One may feel that simulations have but weak explanatory virtues, for they seem to be explanatory whether we obtain robust results or not. 'We are particularly interested in results that are robust as parameters and modeling details vary, or, when they are not robust, of understanding how these details of the model affect observed qualitative behavior' (191). If we are explanatorily better off either way, is it all swings and roundabouts then? Not quite. As Skyrms notes, the explanatory import of robustness depends on the parameters with respect to which results are robust. In the absence of robustness, the nitty-gritty details matter, too: one has to shed light on the interplay of various factors and their effects on the behaviour of interest. You do not just run simulations effortlessly; you have to be finicky.

Third, simulations based on simple models are likely to be relevant to the cognitively complex behaviours of interest to philosophers. In philosophy, cooperation and communication are typically intentionally loaded terms -- they involve specific mental states that distinguish them from the crude behavioural ersatz found in evolutionary game theory, and so seem to ask for distinct explanations. However, if the evolution of cooperation or communication is really 'easy' and its explanation highly robust, then our sophisticated cognition would not make a difference -- it would only mimic the function of, or piggyback on more primitive mechanisms. If, on the contrary, such explanations are not robust, then we should expect to make sense of our capacities only with a complex evolutionary story. In all cases, the search for evolutionary explanations through simulations based on simple models is relevant to the study of our (seemingly complex) social cognition.

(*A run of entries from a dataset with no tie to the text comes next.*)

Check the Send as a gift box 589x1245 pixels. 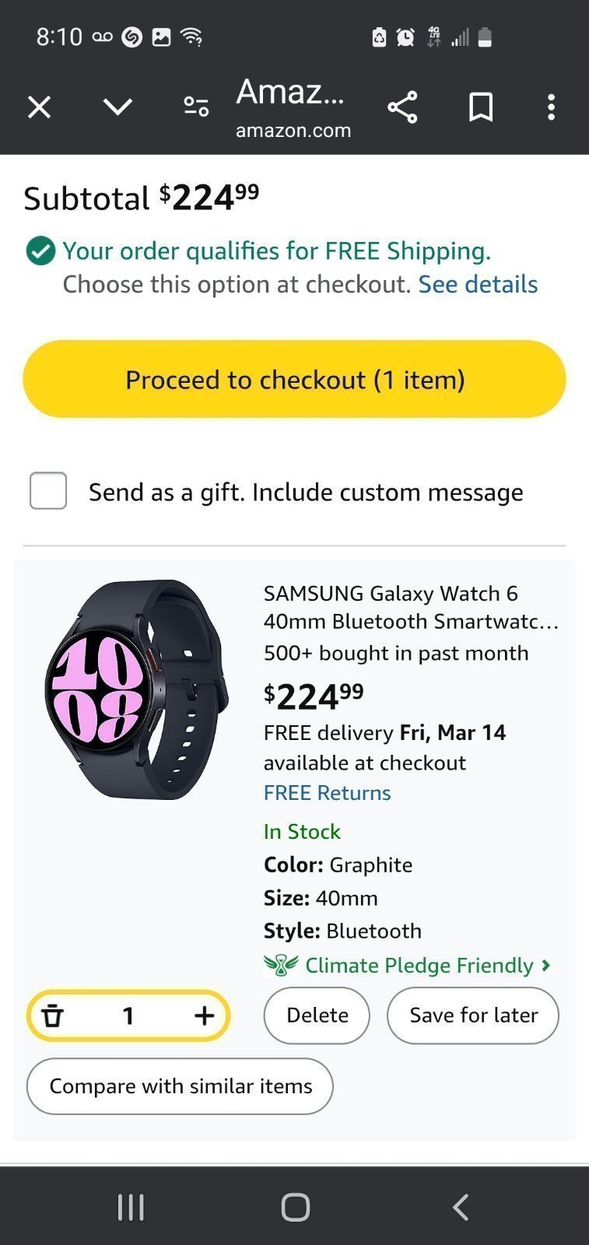(x=48, y=490)
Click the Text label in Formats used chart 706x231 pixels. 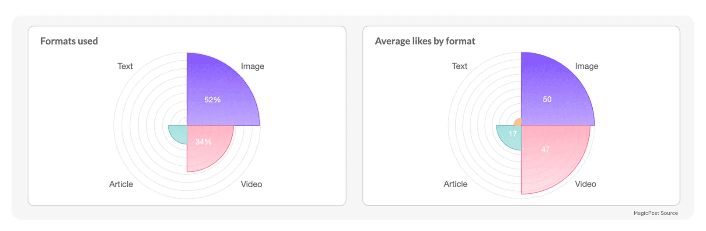pos(125,66)
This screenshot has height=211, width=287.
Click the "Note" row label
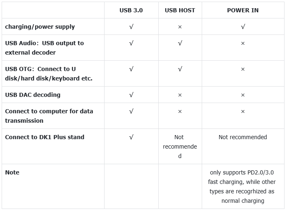click(x=12, y=172)
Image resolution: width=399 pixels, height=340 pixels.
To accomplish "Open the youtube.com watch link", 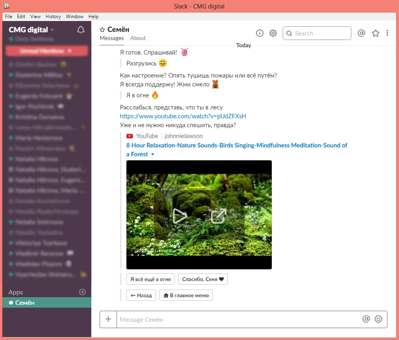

Analytic philosophy has a long tradition of using formal tools, be it to define concepts, to clarify arguments, to explore the consequences of hypotheses or to investigate the properties of phenomena. Historically, logic has been (and maybe still is) the most widespread formal tool in philosophy. Skyrms' work stands firmly in formal philosophy, but most of it corresponds to a different, increasingly popular approach, namely the appeal to multi-agent simulations. I anticipate and to some extent understand the reluctance of some philosophers when faced with such a book. It is technically challenging -- extremely so in some chapters -- and can be said to be only partly philosophical. But it is rewarding and exemplifies a good way of doing formal philosophy. It sheds light on what evolutionary approaches, especially simulations, can and cannot do for philosophy. But mostly, it highlights the fact that our understanding of social phenomena cannot be complete if we neglect a dynamical point of view.

Rather than a blind exploration of the possibilities opened by countless modeling options, Social Dynamics offers a careful, informed exploration of the relevant ones, as well as discussions of their explanatory import. No one interested in the evolution of sociality should ignore it, if only to know what it takes to carry out a thorough evolutionary investigation. Accordingly, I only expect the simulation train to keep accelerating (consider the recent works of Simon Huttegger, Rory Smead, and Kevin Zollman), surely to the dismay of some. We may not need only books like this in philosophy; but we need some, and we certainly need more of them. And if the recent literature is any indication, we will have them -- in no small part due to Skyrms' remarkable, pioneering work. Fasten your seatbelts; it's going to be a bumpy night.